::: Data provided :::

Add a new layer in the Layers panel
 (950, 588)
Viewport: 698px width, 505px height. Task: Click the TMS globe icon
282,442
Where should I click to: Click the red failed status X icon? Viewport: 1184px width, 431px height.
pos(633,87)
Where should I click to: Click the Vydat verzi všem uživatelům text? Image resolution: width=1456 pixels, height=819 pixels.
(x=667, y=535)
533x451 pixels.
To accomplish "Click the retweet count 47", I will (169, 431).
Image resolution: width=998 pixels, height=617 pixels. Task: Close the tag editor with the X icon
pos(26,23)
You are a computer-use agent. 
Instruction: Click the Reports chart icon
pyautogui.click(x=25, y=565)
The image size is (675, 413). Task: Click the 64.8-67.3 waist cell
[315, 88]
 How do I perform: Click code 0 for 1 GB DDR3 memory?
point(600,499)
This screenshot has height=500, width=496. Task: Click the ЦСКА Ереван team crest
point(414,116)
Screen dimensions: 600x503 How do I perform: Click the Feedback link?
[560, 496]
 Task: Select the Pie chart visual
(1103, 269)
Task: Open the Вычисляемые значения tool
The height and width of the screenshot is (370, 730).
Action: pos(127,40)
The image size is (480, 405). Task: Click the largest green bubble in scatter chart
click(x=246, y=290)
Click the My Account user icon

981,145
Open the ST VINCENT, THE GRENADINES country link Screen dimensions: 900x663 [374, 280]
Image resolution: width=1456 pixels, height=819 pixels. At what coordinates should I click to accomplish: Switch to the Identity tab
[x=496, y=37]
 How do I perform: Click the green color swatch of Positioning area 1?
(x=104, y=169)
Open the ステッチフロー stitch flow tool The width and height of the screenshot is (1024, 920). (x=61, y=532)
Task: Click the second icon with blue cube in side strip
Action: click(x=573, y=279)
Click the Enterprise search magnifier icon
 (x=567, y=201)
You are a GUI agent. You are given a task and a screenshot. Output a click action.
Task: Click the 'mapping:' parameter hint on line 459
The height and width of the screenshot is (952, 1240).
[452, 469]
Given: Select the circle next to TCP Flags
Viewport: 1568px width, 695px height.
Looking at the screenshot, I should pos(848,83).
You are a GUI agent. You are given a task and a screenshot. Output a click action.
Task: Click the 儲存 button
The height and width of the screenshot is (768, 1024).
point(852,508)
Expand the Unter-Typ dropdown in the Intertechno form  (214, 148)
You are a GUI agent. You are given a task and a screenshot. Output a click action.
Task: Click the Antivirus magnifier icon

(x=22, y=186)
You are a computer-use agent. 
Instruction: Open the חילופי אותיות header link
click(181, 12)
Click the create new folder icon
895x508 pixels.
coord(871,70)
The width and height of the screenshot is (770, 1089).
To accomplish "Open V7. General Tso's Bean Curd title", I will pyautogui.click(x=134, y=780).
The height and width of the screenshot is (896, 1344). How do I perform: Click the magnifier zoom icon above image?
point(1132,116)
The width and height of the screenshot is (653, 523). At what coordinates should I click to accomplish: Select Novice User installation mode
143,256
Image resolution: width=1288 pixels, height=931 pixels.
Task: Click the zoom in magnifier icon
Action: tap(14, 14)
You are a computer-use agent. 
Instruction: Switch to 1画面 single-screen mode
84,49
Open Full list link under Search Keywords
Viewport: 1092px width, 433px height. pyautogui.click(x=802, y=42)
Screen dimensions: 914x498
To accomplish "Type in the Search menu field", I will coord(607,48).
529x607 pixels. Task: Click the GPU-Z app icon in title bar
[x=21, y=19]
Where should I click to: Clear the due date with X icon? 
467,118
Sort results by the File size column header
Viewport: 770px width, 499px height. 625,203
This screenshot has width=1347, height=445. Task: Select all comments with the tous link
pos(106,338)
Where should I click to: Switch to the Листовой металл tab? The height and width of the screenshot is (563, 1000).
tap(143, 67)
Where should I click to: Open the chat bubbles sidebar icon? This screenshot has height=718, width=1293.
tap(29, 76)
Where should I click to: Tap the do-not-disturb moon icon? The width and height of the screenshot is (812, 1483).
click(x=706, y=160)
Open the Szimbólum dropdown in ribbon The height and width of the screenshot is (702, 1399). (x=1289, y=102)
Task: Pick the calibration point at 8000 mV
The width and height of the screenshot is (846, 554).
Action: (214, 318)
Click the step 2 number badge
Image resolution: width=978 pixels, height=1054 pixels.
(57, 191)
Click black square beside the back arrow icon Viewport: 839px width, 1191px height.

:::

## Task directions:
Search term "will": return each line of the data that contains it.

## Written reply:
To accomplish "Click the retweet count 47", I will (169, 431).
To accomplish "Open V7. General Tso's Bean Curd title", I will pyautogui.click(x=134, y=780).
To accomplish "Type in the Search menu field", I will coord(607,48).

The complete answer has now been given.